The title of this article plays on a few different elements. First, the motivating technology of Product Lifecycle Management (PLM), and its ushering in of a new age in product development – moving us from behind restrictive firewalls to a cloud-based, mobile, external share point accessible by designers and vendors alike and underpinning the work of many of the world’s leading brands. Secondly, my title plays on the unfinished Uniform Resource Locator (URL), which the technologically-minded amongst you will notice is missing an appendix to specify the host location. This is because, as of 2013 and despite its proven use across the globe, we really do not yet have a firm understanding of just where PLM’s capabilities end. Finally, my title follows on from both of the preceding points and reinforces the intention of this article, to look at ‘Why, When, and Which PLM’ – helping newcomers and old hands alike to better understand the history of our industry.
Before we begin, it’s important to realise that when I speak of PLM for the purposes of this article, I’m referring to PLM solutions specifically designed to cater for the retail, footwear and apparel markets – a fast-growing industry worth an estimated $400 million in 2013. PLM has its roots in the automotive and aerospace industries, but made the transition to fashion around the turn of the century.
So, first of all, ‘what’ is PLM, in the sense that we refer to it within the fashion industry? PLM, at its core, is an ideology (and supporting software solution) that manages the transitional states of a product through from its conception to its release, or sometimes even its rebirth.
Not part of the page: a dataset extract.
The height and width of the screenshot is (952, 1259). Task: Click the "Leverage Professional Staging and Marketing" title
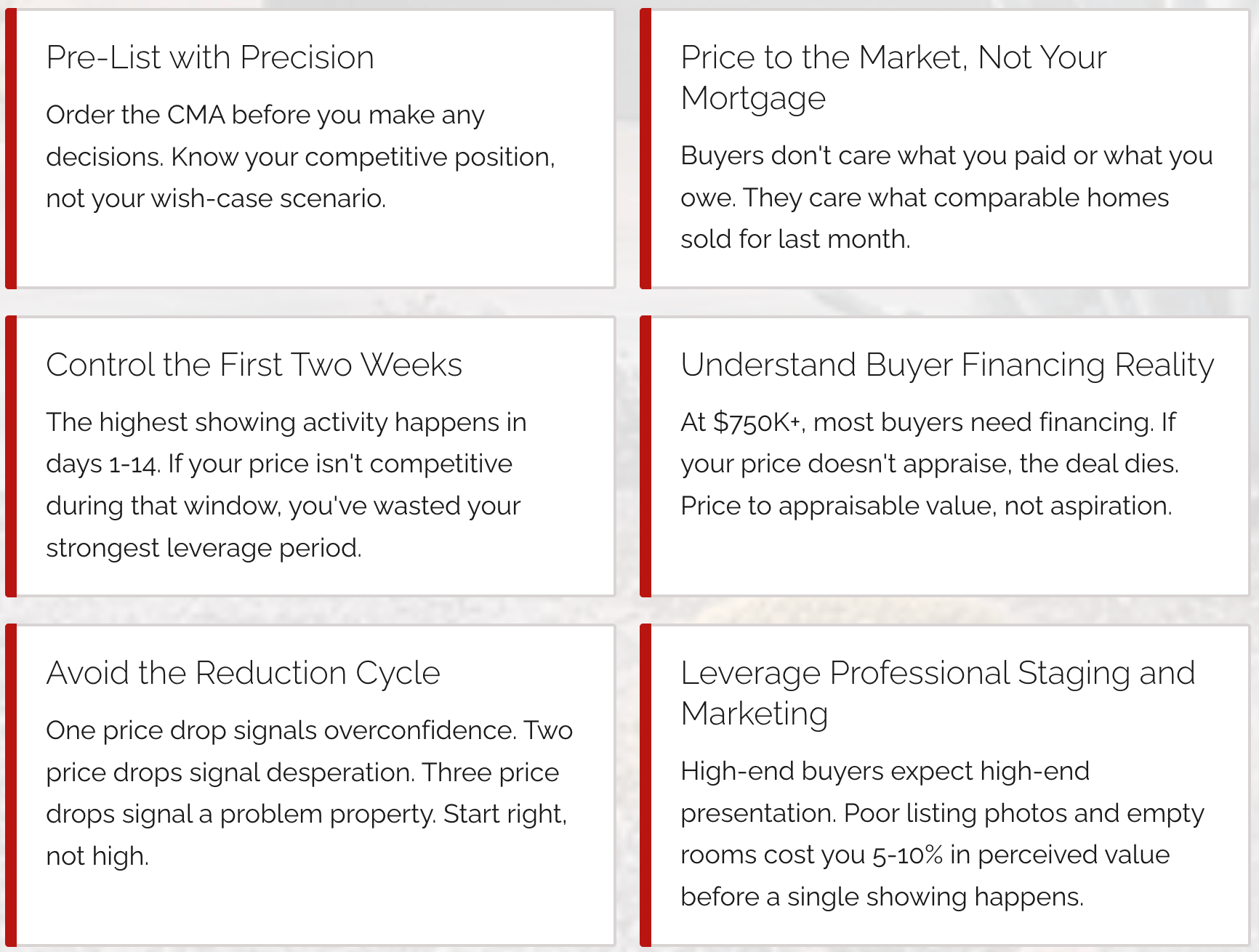click(x=937, y=693)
This is a simplistic view, since the product lifecycle encompasses a great deal of product information and people-centric tasks that collaborate together to achieve the end result – a product fit for market, designed, manufactured and priced accordingly. These processes are agnostic to applications or tools, but generally speaking most modern retailers and brands deploy technology to a greater or lesser degree to achieve their shared goals. This is where product lifecycle management (PLM) technology comes into play, helping those same retailers and brands to achieve inter-departmental harmony and coexistence, and ensuring so far as it is possible that products are created efficiently.
It’s that trademark efficiency that continues to lead retailers, brand and manufacturers in their droves to ask the questions that headline this article: why, when, and which PLM? Many of the companies I have interacted with in my role as PLM consultant have very strategic and effective ways of developing and maintaining their product lines, but, from their own investigations and from whispers passed down the industry grapevine, many of them also recognise that there is a better way.
This is usually where the topic of PLM enters the discussion, although despite having heard the stories of cost savings, and heard rumours of potential gains and process improvements, many of these brands are still unsure what, precisely, PLM is. This is often complicated by the fact that they may already have a Product Data Management (PDM) solution in place, and confusion abounds about how the two compare. Although PDM birthed PLM, it does not necessarily follow that every organisation understands the order of succession, and so the next logical question – once the topic of PLM has been raised – is usually “why should we adopt PLM?”.
Unfortunately for the peace of mind of those asking the question, “why PLM?” doesn’t have a clear cut, universal answer. The reasons for turning to PLM are as unique as the businesses who give rise to them, beyond the desire to take advantage of some of the core capabilities that PLM boasts above and beyond those offered by PDM.
There are several metrics (including WhichPLM) by which PLM solutions themselves are evaluated, and businesses in the situation we’re considering (with a desire to adopt PLM, but a limited understanding of why) can be forgiven for often simply choosing the highest-rated amongst them. Or, if times are hard, the most competitively-priced.
And yet, a given company’s reasons for adopting PLM may render either the most capable or the cheapest solution a poor choice, and it’s vital to remember that “not yet” can be a valid answer to the question of “why PLM?”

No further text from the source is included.